The Famine and the Fall
The year 1973 marked the beginning of the end for the Ethiopian Empire, as the government's failure to adequately respond to the Wollo famine, combined with the growing discontent of urban interest groups and high fuel prices due to the 1973 oil crisis, led to a revolt in February 1974. In June, a group of military officers formed the Coordinating Committee of the Armed Forces, Police, and Territorial Army, known as the Derg, to maintain law and order. In July, Emperor Haile Selassie gave the Derg key concessions to arrest military and government officials at every level. Soon, former Prime Ministers Tsehafi Taezaz Aklilu Habte-Wold and Endelkachew Makonnen, along with most of their cabinets, were imprisoned. In August, the Derg began a program of dismantling the imperial government to forestall further developments in that direction. The Derg deposed and imprisoned the Emperor on the 12th of September 1974 and chose Lieutenant General Aman Andom to be acting head of state.

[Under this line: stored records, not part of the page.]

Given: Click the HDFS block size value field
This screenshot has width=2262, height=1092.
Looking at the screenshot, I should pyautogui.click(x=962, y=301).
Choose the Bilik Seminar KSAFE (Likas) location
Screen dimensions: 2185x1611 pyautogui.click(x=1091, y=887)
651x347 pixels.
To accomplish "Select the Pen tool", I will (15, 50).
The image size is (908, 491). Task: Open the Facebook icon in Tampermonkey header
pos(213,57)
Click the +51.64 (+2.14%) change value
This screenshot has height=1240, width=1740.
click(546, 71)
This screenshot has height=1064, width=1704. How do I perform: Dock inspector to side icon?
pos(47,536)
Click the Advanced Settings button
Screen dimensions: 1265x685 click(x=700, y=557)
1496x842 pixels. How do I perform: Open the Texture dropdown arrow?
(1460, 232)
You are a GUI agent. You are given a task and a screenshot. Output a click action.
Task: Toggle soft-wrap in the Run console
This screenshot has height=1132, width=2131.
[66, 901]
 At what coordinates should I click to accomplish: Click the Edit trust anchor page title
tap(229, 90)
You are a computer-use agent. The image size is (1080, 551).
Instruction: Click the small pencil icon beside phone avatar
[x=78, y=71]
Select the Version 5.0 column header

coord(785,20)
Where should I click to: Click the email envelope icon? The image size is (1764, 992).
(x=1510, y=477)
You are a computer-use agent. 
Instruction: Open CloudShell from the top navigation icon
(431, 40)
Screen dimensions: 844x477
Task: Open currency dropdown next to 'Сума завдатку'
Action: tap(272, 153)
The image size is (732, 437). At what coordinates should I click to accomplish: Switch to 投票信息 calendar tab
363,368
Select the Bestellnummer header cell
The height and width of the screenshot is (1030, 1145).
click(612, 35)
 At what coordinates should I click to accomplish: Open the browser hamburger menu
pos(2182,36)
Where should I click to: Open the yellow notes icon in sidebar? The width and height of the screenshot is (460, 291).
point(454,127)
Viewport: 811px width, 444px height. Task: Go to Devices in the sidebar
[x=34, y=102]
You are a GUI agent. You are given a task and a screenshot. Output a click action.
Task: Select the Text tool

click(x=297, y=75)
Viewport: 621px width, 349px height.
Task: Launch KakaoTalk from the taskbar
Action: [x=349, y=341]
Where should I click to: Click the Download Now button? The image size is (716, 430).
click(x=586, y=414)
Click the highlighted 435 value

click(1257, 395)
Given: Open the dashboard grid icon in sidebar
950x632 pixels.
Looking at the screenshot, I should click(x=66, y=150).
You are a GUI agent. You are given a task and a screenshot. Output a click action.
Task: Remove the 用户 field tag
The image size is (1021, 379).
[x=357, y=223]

However, General Aman Andom quarreled with the radical elements in the Derg and was executed on the 23rd of November 1974. Brigadier General Tafari Benti became the new chairman of the Derg, and the monarchy was formally abolished in March 1975. Emperor Haile Selassie died under mysterious circumstances on the 27th of August 1975 while his personal physician was absent. It is commonly believed that Mengistu Haile Mariam killed him, either by ordering it done or by his own hand. The fall of the monarchy ended the Ethiopian Empire, which had existed from 1270 to 1974, and the rise of the Derg marked the beginning of a new era in Ethiopian history.